Pero más allá de molestias y estados de ánimo, tales reacciones retratan en forma nítida a la casta de dueños de la democracia formal y representativa que Europa y Estados Unidos proponen como modelo al resto del mundo: regímenes políticos tripulados por pequeñas minorías oligárquicas y ladronas que se sirven de las instituciones para concentrar la riqueza en manos propias por vías legales, legalizadas o abiertamente ilegales, y que se reservan para sí la potestad de las grandes decisiones. Su máximo grado de apertura consiste en llevarlas a parlamentos controlados por cúpulas partidistas involucradas en la red de negocios.

**Información dada:**
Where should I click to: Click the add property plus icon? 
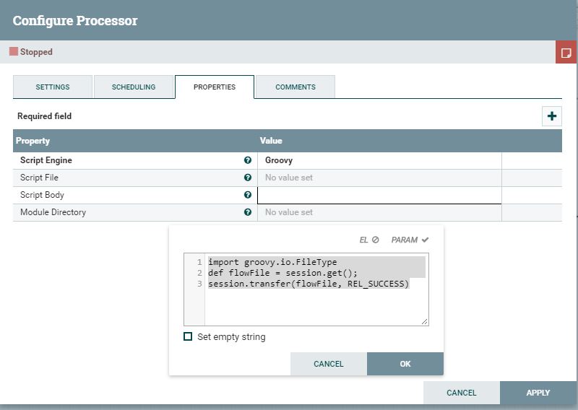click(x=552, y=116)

* * *

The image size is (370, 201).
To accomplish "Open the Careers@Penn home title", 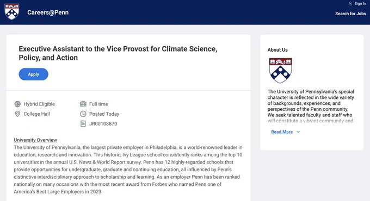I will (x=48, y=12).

**Trabajo pedido:**
**1)** Contesta estas preguntas con lo que dice el texto sobre la democracia formal:
(a) ¿Quiénes proponen ese modelo de democracia al resto del mundo?
(b) ¿Qué se reservan para sí las minorías que dirigen esos regímenes?
(c) ¿Quiénes controlan los parlamentos?
**2)** Cambia "parlamentos" por "congresos" en la parte del texto sobre la democracia formal que empieza con las palabras "Pero más allá" y termina con "red de negocios.", y escribe esa parte ya cambiada.

**Respuestas esperadas:**
**1)**
(a) Europa y Estados Unidos.
(b) La potestad de las grandes decisiones.
(c) Cúpulas partidistas involucradas en la red de negocios.

**2)**
Pero más allá de molestias y estados de ánimo, tales reacciones retratan en forma nítida a la casta de dueños de la democracia formal y representativa que Europa y Estados Unidos proponen como modelo al resto del mundo: regímenes políticos tripulados por pequeñas minorías oligárquicas y ladronas que se sirven de las instituciones para concentrar la riqueza en manos propias por vías legales, legalizadas o abiertamente ilegales, y que se reservan para sí la potestad de las grandes decisiones. Su máximo grado de apertura consiste en llevarlas a congresos controlados por cúpulas partidistas involucradas en la red de negocios.